WHAT TO PRODUCE: The line containing "Given: Click timestamp" and every line after it to the end of the records: set those down exactly, without any pictures.
BEGIN SOURCE DATA
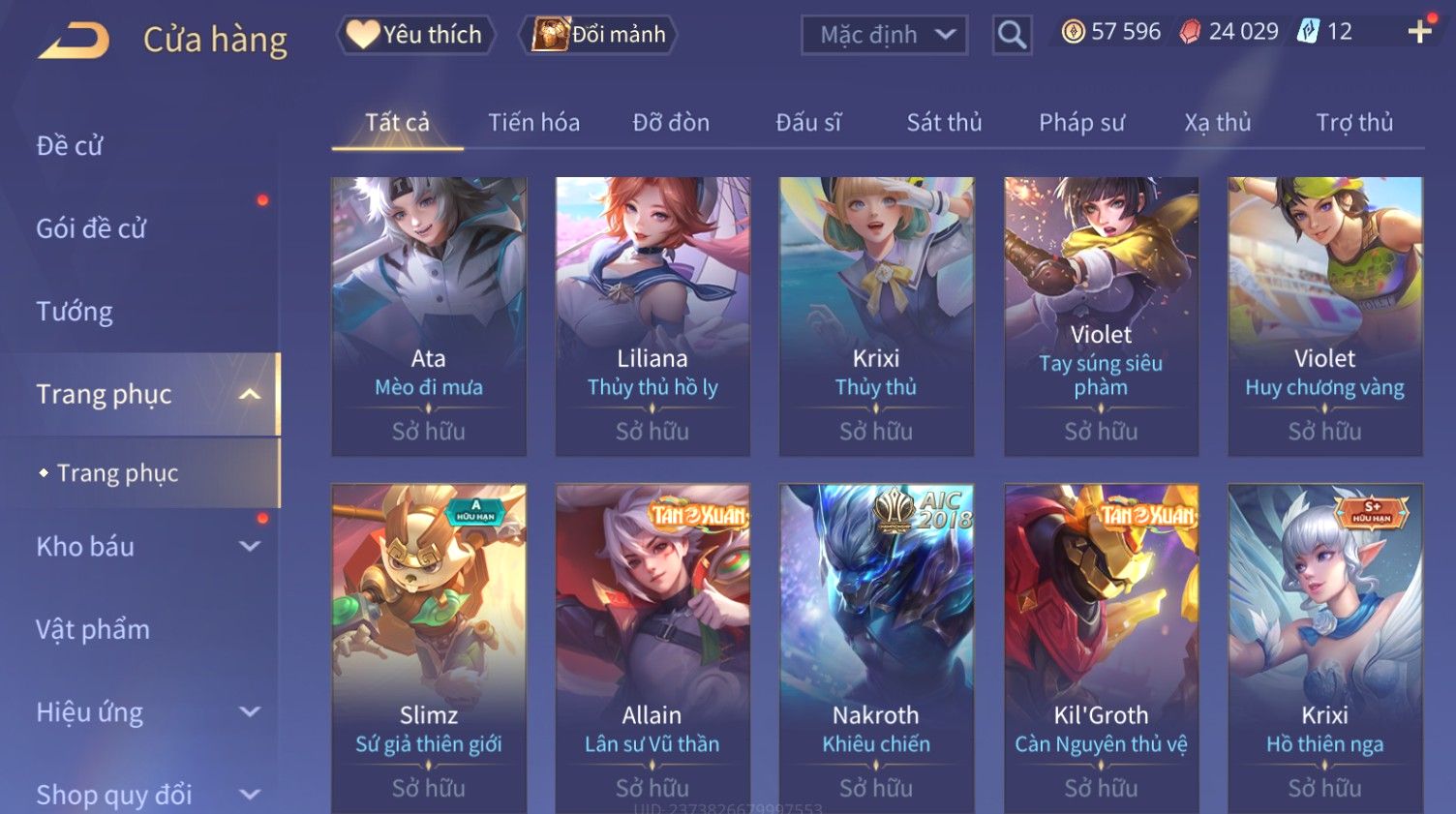This screenshot has width=1456, height=814.
Task: Tap the gold coin balance icon
Action: click(x=1073, y=32)
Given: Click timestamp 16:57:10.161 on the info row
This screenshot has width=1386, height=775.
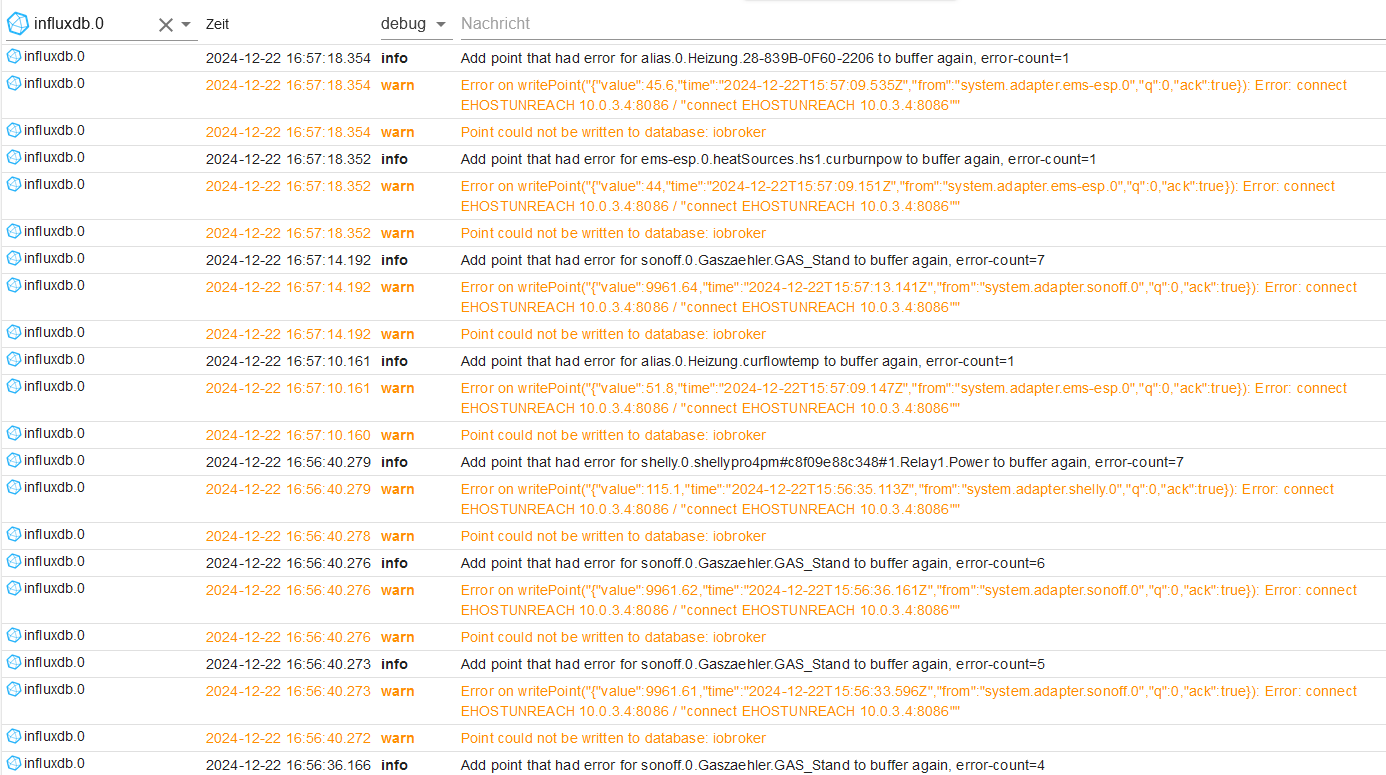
END SOURCE DATA
SOLUTION TO THE PROBLEM:
Given: Click timestamp 16:57:10.161 on the info row
This screenshot has width=1386, height=775.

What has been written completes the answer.